I just want everything to work and I want you to show me the quickest, least painful way to do that.

To be fair - we do show that.
...tseslint.configs.recommended is the quickest, least painful way.


Based on my reading -- your comment really just reinforces what I said earlier:

You came to the getting started page expecting to find information on how you might migrate your existing flat config from @typescript-eslint/eslint-plugin + @typescript-eslint/parser to the new typescript-eslint package.

You expected something and we didn't meet that expectation -- there was no information at all about how to do this migration. So it's understandable that given you haven't seen the information you were looking for that the additional code then was confusing to you.

I.e. I imagine something like "How do I configure the parser? Does this config function do that for me? Why do I even need that - why can't they just use an array? Oh that doesn't even do what I want - it's just noise..."

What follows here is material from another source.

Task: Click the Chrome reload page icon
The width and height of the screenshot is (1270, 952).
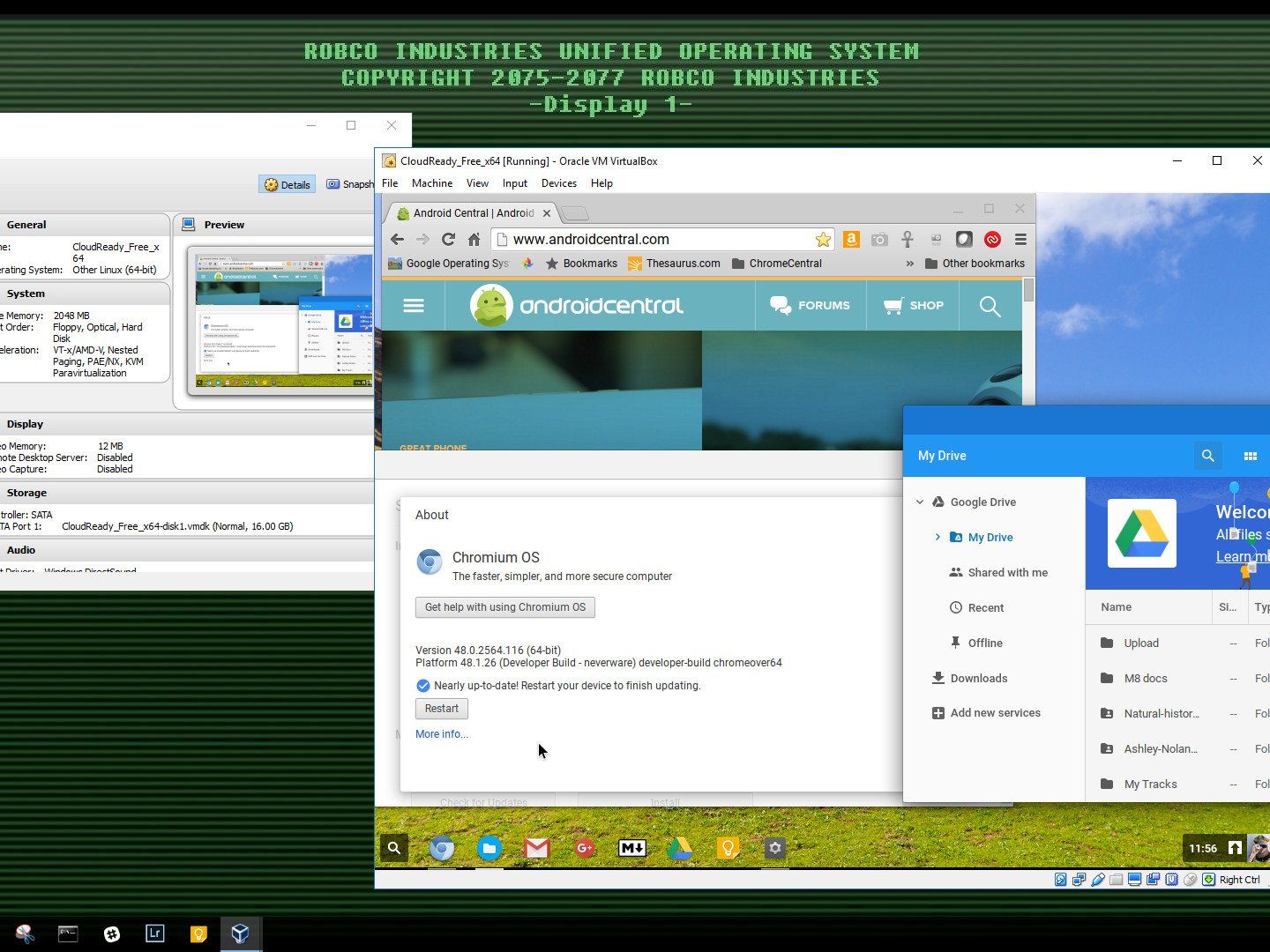Action: pos(448,239)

The information you really were looking for is visible on the package documentation page where it shows the two lines you specifically wanted to see ('typescript-eslint': tseslint.plugin, and parser: tseslint.parser,).

However there's no clear path to get from the getting started page to package doc. There's just one link on the page and it's entirely unclear that's even a link that you would want to click on for your usecase:

unclear link

On top of that the docs on the getting started page are even misleading in their wording:

The config helper sets three parts of ESLint

  • Parser ...
  • Plugin ...
  • Rules ...

Well it doesn't do any of that, actually - it's the identity function.

Additionally if you do make it to the package docs - the docs don't make it clear what the tseslint.config is. In hindsight being terse has cost us in clarity. The page states:

The config function is a simple utility which does a few things. First and foremost it is a strictly typed function - meaning it allows you to write type-safe configs!

Which is a confusing leading sentence and doesn't actually explain anything about what it is aside from declaring its benefit.

As Josh mentioned we can improve these docs to clarify what the util is and that it's optional even if we strongly recommend it.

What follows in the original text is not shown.